De Weimarrepubliek was de eerste democratie op Duitse bodem. Zij werd in 1918 weinig gelukkig geboren, aan
het einde van een verloren oorlog en te midden van een revolutie. De republiek ging in 1933 met de machtsovername van Hitler ten onder.
Toch was de Weimarrepubliek veel meer dan een voorspel tot Hitlers Derde Rijk. In dit boek wordt de
Weimarrepubliek nu eens niet benaderd vanuit haar eindpunt maar vanuit haar vitaliteit en potentie. De
Weimarrepubliek staat ook voor de emancipatie van de vrouw en de Joden, het ontstaan van een moderne
verzorgingsstaat, het Bauhaus, de Dreigroschenoper en de boeken van Alfred Döblin, Thomas Mann en Joseph Roth.
Overtuigde democraten waren bereid de Weimarrepubliek te verdedigen.
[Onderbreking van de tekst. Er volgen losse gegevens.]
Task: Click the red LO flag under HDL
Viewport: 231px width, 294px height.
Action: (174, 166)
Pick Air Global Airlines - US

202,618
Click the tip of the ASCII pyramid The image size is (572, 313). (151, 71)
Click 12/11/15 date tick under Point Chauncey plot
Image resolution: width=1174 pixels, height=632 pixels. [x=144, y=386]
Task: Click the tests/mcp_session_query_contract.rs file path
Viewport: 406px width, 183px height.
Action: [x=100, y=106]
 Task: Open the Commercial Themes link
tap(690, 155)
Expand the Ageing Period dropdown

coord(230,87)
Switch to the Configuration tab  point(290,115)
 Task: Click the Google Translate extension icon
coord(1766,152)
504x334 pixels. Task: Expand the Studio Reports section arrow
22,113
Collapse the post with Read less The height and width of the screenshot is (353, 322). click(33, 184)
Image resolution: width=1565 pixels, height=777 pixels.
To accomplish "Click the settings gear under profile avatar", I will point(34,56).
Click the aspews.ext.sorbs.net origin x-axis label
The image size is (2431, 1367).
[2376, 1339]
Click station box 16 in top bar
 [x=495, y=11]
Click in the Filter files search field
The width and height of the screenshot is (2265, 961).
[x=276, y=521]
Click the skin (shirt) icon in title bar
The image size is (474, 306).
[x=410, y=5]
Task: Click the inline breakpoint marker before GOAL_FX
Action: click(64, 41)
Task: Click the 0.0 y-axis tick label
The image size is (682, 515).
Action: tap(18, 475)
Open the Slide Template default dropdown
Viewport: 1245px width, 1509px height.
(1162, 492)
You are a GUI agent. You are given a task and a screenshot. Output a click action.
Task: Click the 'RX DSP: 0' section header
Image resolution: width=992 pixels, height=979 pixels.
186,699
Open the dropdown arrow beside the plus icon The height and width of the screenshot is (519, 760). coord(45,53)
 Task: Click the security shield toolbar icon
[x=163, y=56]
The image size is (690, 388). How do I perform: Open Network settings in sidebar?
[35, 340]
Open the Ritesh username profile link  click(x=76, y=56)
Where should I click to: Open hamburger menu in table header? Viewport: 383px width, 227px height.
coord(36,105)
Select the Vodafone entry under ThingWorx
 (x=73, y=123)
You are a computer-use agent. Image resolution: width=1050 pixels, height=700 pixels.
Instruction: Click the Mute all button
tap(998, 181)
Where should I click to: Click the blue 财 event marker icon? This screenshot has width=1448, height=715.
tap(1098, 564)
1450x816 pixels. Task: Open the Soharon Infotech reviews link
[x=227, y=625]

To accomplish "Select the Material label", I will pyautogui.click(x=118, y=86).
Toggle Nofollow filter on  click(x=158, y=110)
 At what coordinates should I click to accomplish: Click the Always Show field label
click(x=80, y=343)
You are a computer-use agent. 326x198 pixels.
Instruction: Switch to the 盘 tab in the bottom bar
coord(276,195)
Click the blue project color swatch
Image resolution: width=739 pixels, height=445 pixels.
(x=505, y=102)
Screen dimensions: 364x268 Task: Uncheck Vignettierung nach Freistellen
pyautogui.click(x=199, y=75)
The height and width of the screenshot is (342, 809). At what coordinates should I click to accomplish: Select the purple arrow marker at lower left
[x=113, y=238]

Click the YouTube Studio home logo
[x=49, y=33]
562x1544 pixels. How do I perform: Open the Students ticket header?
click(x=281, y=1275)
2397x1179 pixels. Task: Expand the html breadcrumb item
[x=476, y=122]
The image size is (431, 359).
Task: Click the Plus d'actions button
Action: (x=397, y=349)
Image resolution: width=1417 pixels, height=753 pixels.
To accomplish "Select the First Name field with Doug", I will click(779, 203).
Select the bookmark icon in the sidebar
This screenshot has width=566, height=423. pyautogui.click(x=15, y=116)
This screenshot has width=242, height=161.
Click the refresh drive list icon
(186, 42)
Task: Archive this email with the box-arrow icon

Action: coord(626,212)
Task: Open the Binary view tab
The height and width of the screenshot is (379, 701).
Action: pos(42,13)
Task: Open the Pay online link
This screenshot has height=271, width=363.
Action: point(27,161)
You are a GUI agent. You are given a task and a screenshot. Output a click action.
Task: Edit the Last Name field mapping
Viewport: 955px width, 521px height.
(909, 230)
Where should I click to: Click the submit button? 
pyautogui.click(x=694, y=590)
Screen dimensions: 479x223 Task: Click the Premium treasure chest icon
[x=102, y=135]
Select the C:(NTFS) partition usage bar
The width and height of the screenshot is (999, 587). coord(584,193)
Hitlers nsdap behaalde bij verkiezingen
in 1928 niet meer dan een schamele 2,6%. En toch ging de Weimarrepubliek in 1933 ten onder. Wat waren de kwetsbaarheden van de eerste Duitse democratie? Welke lessen heeft Weimar ons te bieden?
Naast veel andersoortige bronnen citeert Dassen veelvuldig uit de ‘Abelpapers’, autobiografieën die een unieke
inkijk geven in de ‘ziel’ van vroege leden van de NSDAP – gewone mensen, die levendige verhalen schreven over
gekrenkte nationale trots, maar ook over de hoop op een herboren Duitsland waarin iedereen gelijk was. Van deze bijna zeshonderd Abelpapers zal later bij Van Oorschot nog een aparte uitgave verschijnen.